E mesmo quando eu corro, mesmo assim - nesses dias que são de últimos dias - custa muito pra cruzar pro lado de fora desse mim que já não aguenta. E toda vez que eu piso, parece que pisa o peso de um mundo feito das regras, das linhas todas retas desse mundo daqui, do duro e do seco que chega a doer o meu joelho esquerdo. Não é a corrida do vôo. Não: essa daqui é uma corrida paquiderme, de uma respiração que não sai assim tão fácil, de um corpo que não quer mais se mexer, disso que é como se força extendida em tempo permanente para vencer aquela imobilidade inercial que não desaparece. Um arrastar de mesa pela casa, essa sou eu nos meus últimos dias de Suíça.

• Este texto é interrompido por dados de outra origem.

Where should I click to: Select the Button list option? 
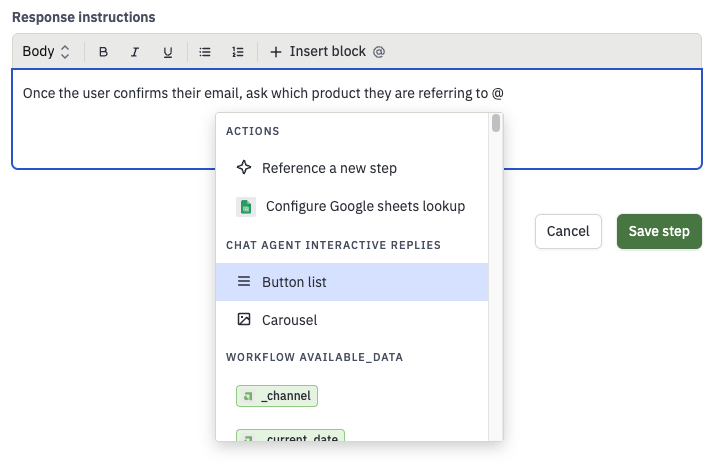coord(352,282)
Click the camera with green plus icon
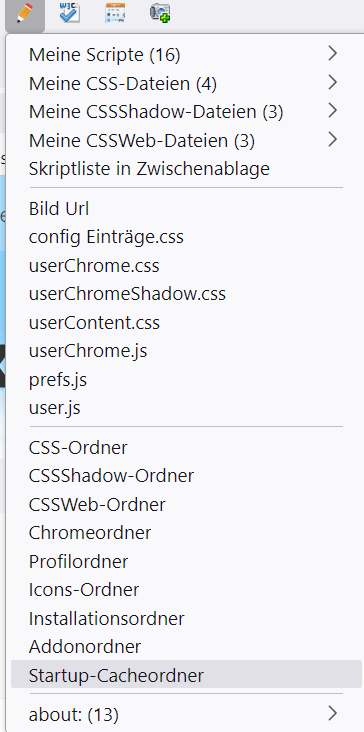Image resolution: width=364 pixels, height=732 pixels. pos(160,13)
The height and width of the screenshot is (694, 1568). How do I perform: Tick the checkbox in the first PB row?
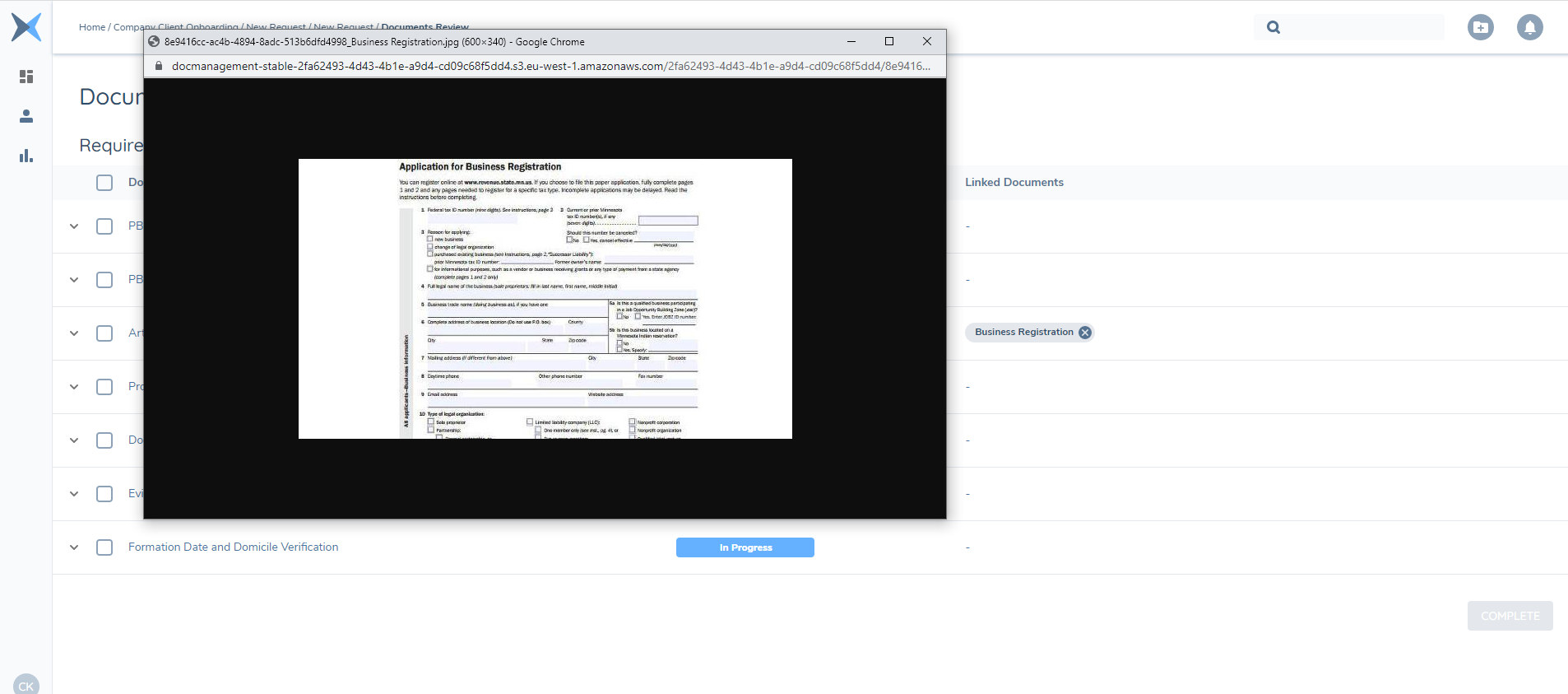coord(104,226)
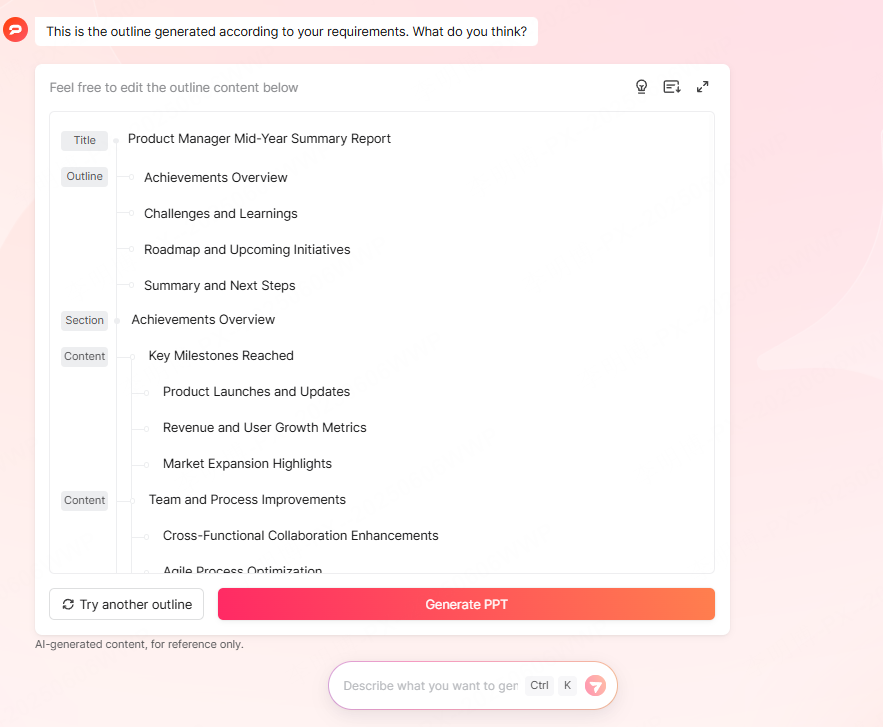Viewport: 883px width, 727px height.
Task: Click the send message arrow icon
Action: click(595, 685)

Que me salvem os olhinhos do Mooji na foto que eu olho todos os dias na parede da cozinha - e eu não sei o que eu seria sem eles no último mês. No viver abraçando a vida no momento que ela chega, do jeito como se apresenta, os últimos dias aqui vão assim enquanto, entre lá e cá, eu penso numa noite, com 13 anos, quando eu cortei o dedo com a lâmina mais afiada que tinha em casa. O fio era tão perfeito que na hora eu não senti nada, só um friozinho. O corte eu vi logo depois: era fundo e sangrava bastante.